« Le travail est fait pour l’homme et non l’homme pour le travail. » Dans son homélie, à l’occasion de la messe du 1er-Mai, en l’église de Sainte-Croix hier, l’évêque de Port-Louis a repris cette parole de l’ancien souverain pontife Jean Paul II, fait saint le week-end dernier. Pour Mgr Maurice Piat, « le travail est fait pour l’épanouissement de l’homme et non pour que l’homme en devienne esclave ». Il a par ailleurs lancé deux appels : d’abord pour que « la loi tienne compte du temps requis par les mères pour élever leurs enfants ». Ensuite, aux chefs d’entreprise, il a dit : « Le profit n’est pas le but de tout. Le plus important, c’est le bien-être des employés », car souligne-t-il, « quand la vie familiale est détruite, tou devir anbalao ».

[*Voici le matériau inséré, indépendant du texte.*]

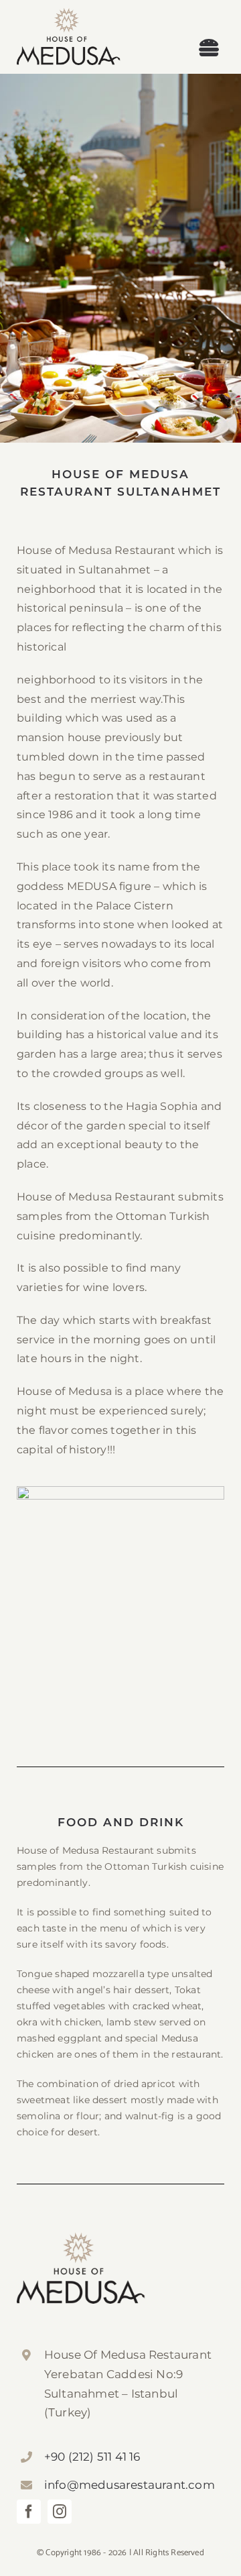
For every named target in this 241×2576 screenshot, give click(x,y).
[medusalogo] (68, 13)
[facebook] (29, 2512)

“Travayer, anou fet ek viv nou valer”. Le thème de la messe d’hier pouvait paraître paradoxal. Alors même qu’il existe une multitude de souffrances dans le monde du travail aujourd’hui, devait concéder l’évêque, le thème invitait à la fête. Comment, alors, célébrer dans la souffrance ? Et, quelles sont ces valeurs à célébrer ? D’où viennent-elles ? Au début de la messe, des panneaux, brandis par des représentants de divers mouvements, dévoilaient en effet chacun un type de souffrance rencontré dans le monde du travail : des enfants ne voyant pas suffisamment leurs parents, ceux-ci travaillant jusqu’à tard; des jeunes aspirant à une vie « bling bling » et qui, lorsque leur salaire n’est pas suffisant, se laissent tenter par la corruption; l’augmentation du coût de la vie et le salaire qui ne suit pas; les conditions de travail des mères de famille qui ne sont pas adaptées au temps requis pour voir grandir leurs enfants.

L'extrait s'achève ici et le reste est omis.